▶ **Exercise directions**: Omitting all pictures, copy word for word the lines from the line containing "Where should I" through the final line of the entries.

Dataset entries
====================

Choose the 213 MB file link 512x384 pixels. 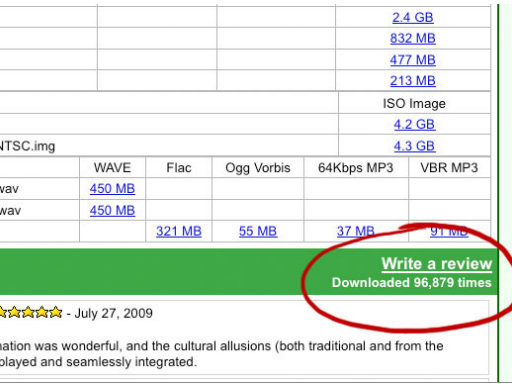(413, 81)
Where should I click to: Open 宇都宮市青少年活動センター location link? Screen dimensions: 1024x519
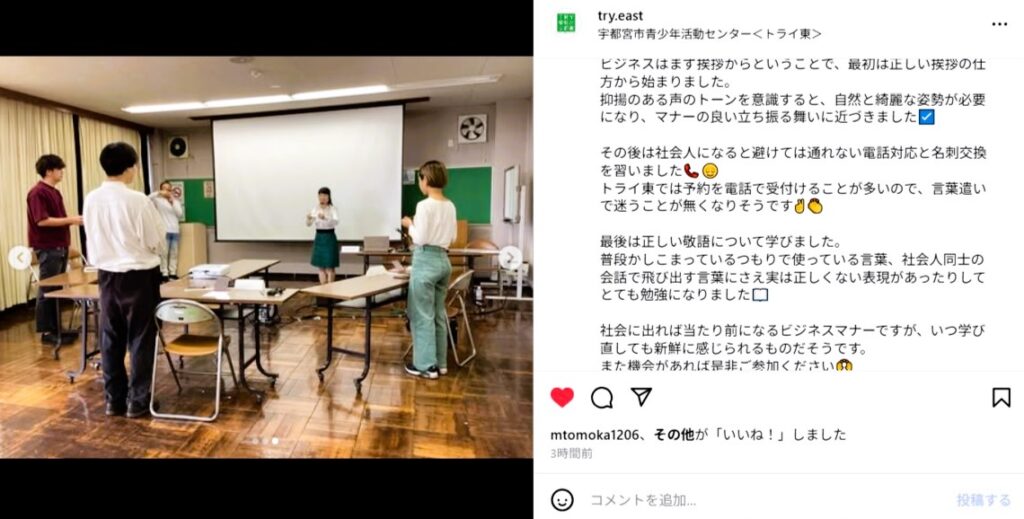tap(710, 33)
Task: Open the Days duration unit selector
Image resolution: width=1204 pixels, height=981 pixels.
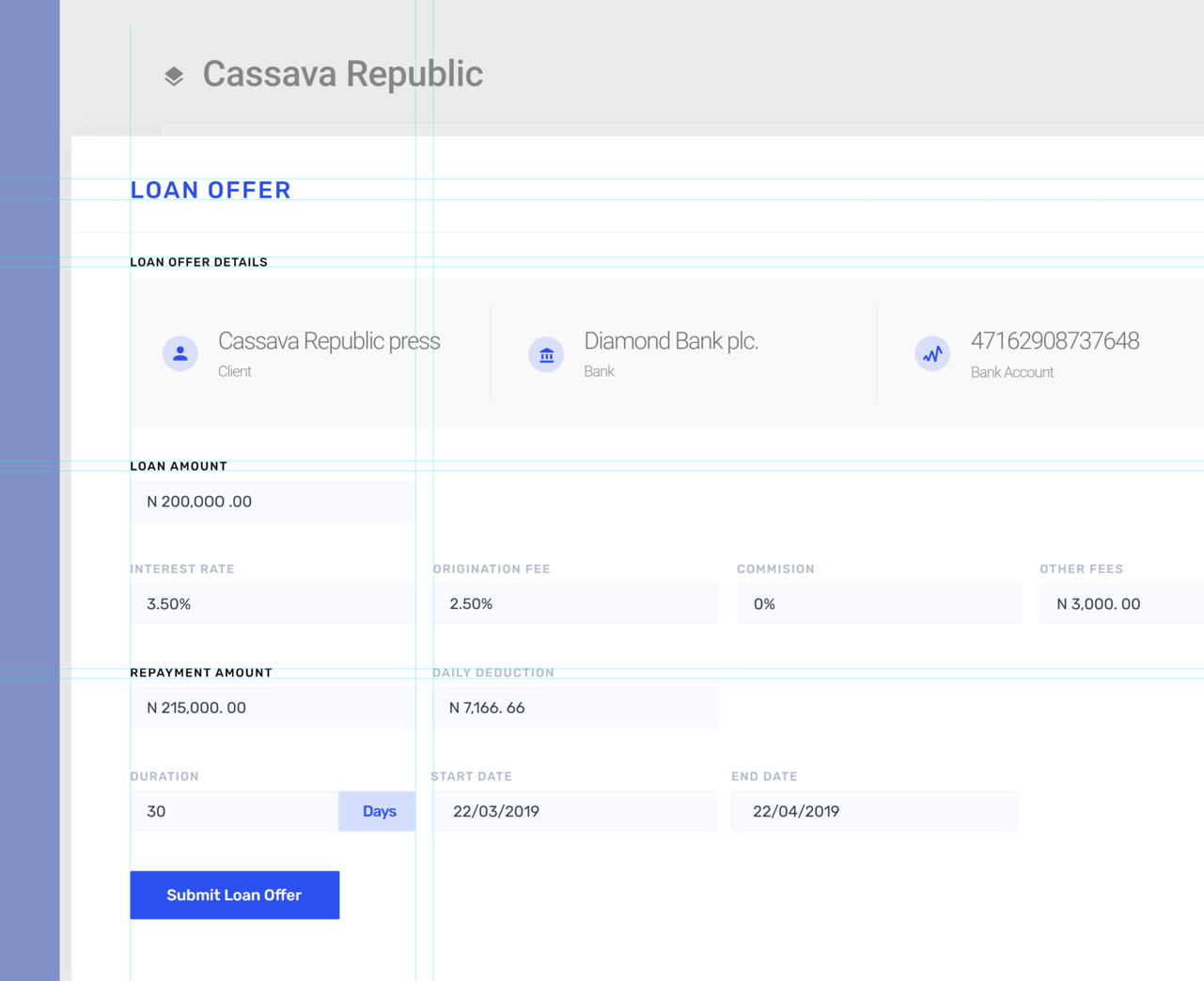Action: (378, 811)
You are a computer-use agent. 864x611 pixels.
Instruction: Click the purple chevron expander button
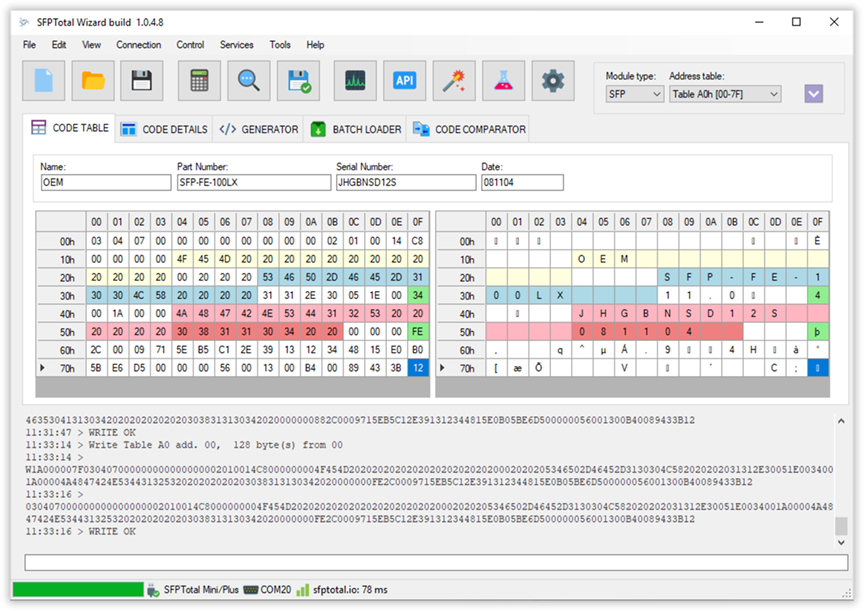pyautogui.click(x=814, y=94)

====================

▶ **Result below**:
Where should I click to: Open 宇都宮市青少年活動センター location link? Screen dimensions: 1024x519
tap(710, 33)
Task: Open the Days duration unit selector
Image resolution: width=1204 pixels, height=981 pixels.
Action: (378, 811)
You are a computer-use agent. 864x611 pixels.
Instruction: Click the purple chevron expander button
pyautogui.click(x=814, y=94)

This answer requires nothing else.